Esse cenário também reforça o papel do algoritmo no consumo de informação. Quanto mais dados disponíveis, maior a capacidade da plataforma de moldar a experiência do usuário.
Pressão global por moderação
Uma das hipóteses levantadas para a mudança está ligada à pressão internacional para que redes sociais combatam conteúdos ilegais, como material de abuso sexual infantil. A criptografia dificultava a identificação desse tipo de conteúdo dentro das mensagens privadas.
Com o fim da tecnologia, a plataforma poderá monitorar conversas de forma automatizada e agir preventivamente em casos suspeitos.
“A discussão envolve segurança e privacidade. Ao mesmo tempo em que aumenta o controle, também levanta questionamentos sobre uso de dados e transparência”, explica Jennifer de Paula.
O que os usuários precisam fazer?
Usuários que possuem conversas criptografadas deverão salvar mensagens e mídias que desejam manter. Para isso, será necessário baixar os conteúdos antes da desativação completa do recurso. Em alguns casos, também será preciso atualizar o aplicativo.
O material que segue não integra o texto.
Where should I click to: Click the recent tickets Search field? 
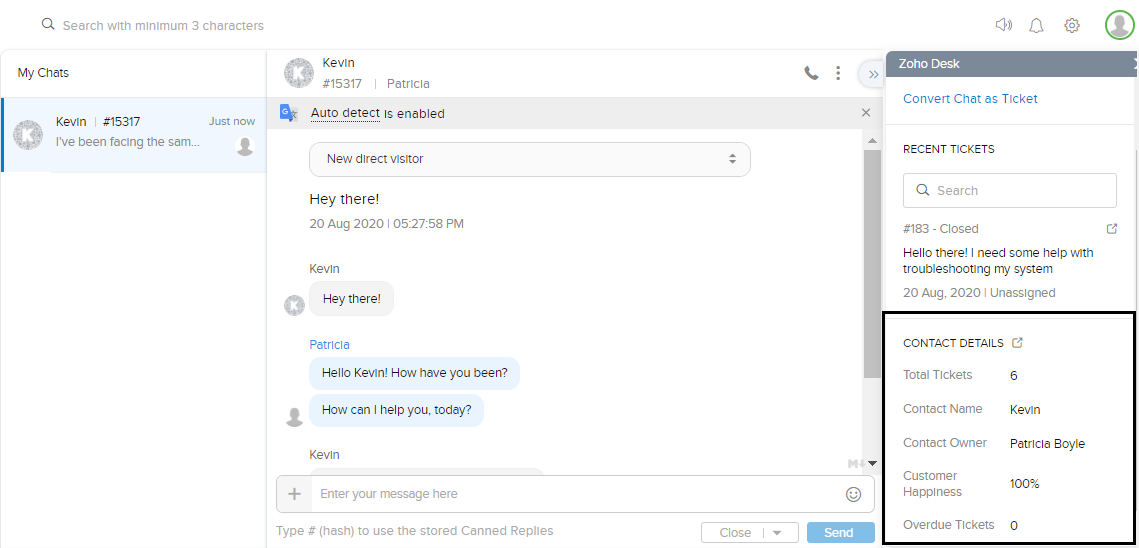(x=1010, y=190)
Após o encerramento da criptografia, novas mensagens não terão mais o mesmo nível de proteção, o que pode mudar a forma como as pessoas utilizam as DMs.
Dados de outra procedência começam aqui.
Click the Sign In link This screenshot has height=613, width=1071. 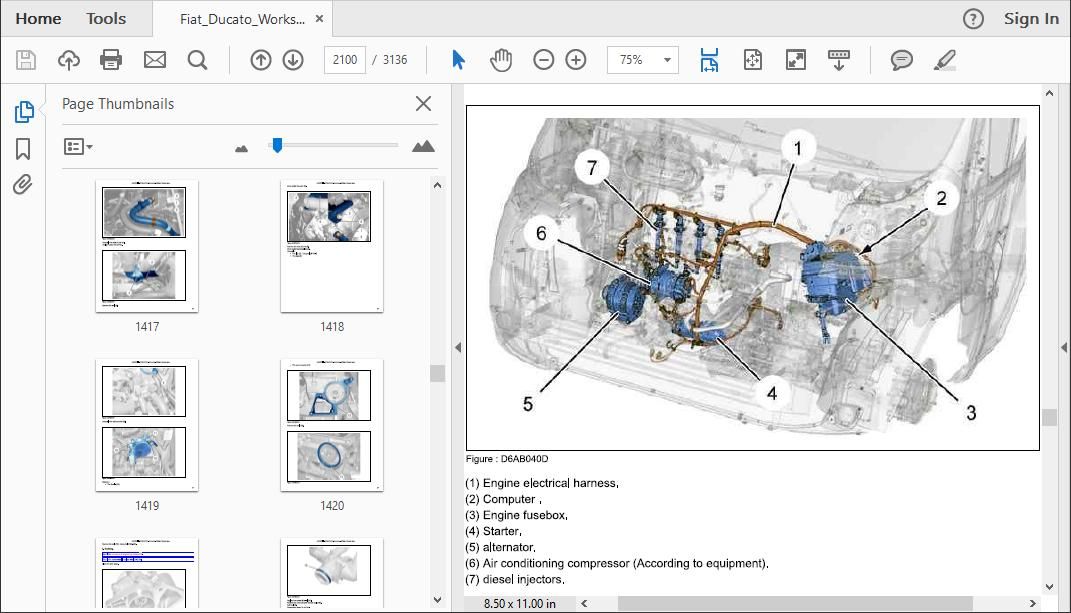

Nova fase das redes sociais
A mudança sinaliza uma tendência mais ampla de reconfiguração das políticas de privacidade nas plataformas digitais. Com mais dados disponíveis, empresas conseguem aprimorar sistemas de recomendação e inteligência artificial.
“Estamos entrando em uma fase em que as plataformas buscam equilibrar personalização, segurança e privacidade. E isso afeta diretamente a forma como o conteúdo é distribuído e consumido”, finaliza Jennifer de Paula.